Выбрать главу

— Зачем? — страдальчески повторил невидимка.

Володя ужаснулся: «Господи, какой я идиот! Горелову опасно говорить, опасно волноваться…» И тут, слава богу, вошла медсестра с букетом градусников в стеклянной банке.

Во время обхода Галина Ивановна предупредила Горелова, что сегодня, сейчас к нему придет следователь. Володя решил: «Была не была! Никуда не уйду, я лежачий больной». И упрятал костыли за кровать. Мог ли он предвидеть, кто явится к Горелову?! Фома! В белом халате и с кожаной папкой в руке. Володя мгновенно закрыл глаза и притворился, что спит.

— Здравствуй, Киселев!— Фомина не обманула наивная уловка Володи.— Извини, я до вчерашнего не знал, что ты в больнице. Валя тебя ждет внизу.

— Чувствительно благодарен! — Володя сел в постели, изобразил на лице жесточайшую муку и принялся нарочито медленно спускать на пол загипсованную ногу.

Фомин кинулся к нему:

— Давай я помогу!

— Нет уж, я сам! — Володя выудил из-за кровати упрятанные костыли и поковылял в коридор.

Его разговор с Фомой мог показаться невидимке фальшивым. «Валя тебя ждет внизу». Это типичный «славянский шкаф»! Горелов теперь имеет все основания считать, что меня к нему подсадили для слежки.

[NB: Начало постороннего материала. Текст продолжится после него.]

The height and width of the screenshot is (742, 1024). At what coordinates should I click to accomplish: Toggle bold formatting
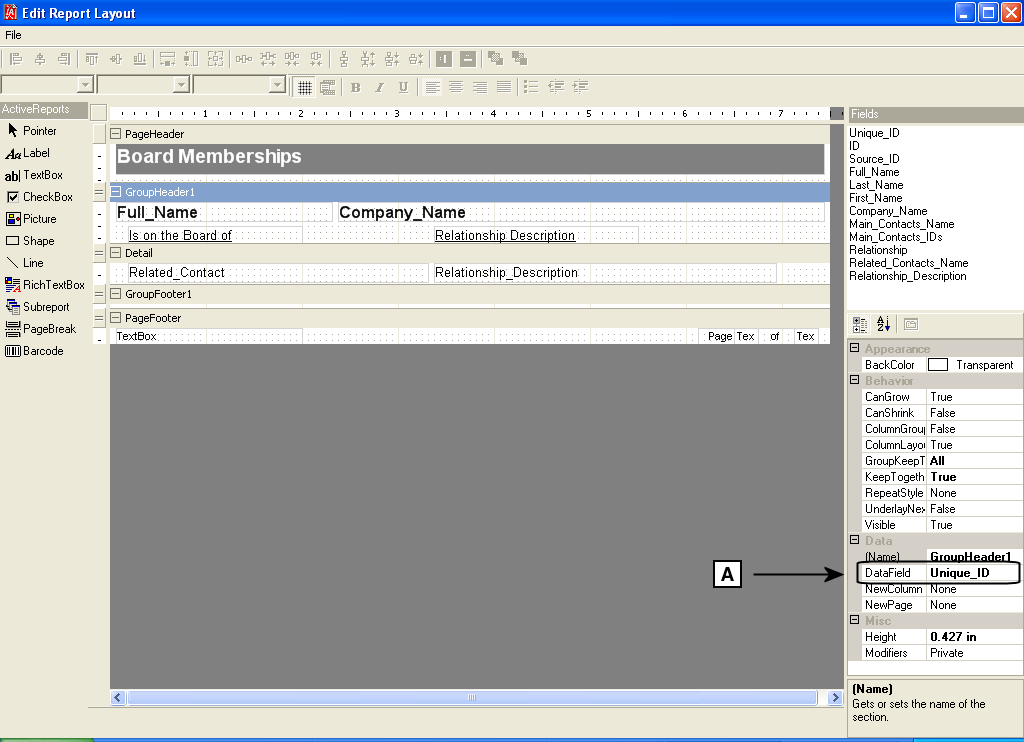[355, 87]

Ведь он очень подозрителен и чего-то боится. Даже Куприянову он, кажется, не поверил, потому и спрашивал уныло: «Зачем?»

Валентина Петровна ждала Володю в вестибюле и первым делом потребовала, чтобы он продемонстрировал самоходную коляску:

— Вася Петухов мне все уши прожужжал, рассказывая о ней. Под твоим влиянием он становится хвастуном.— Она заметила Володину обиду и поспешила добавить:— Зато школьные дела Васи благодаря тебе идут на лад. За всю неделю ни одной двойки…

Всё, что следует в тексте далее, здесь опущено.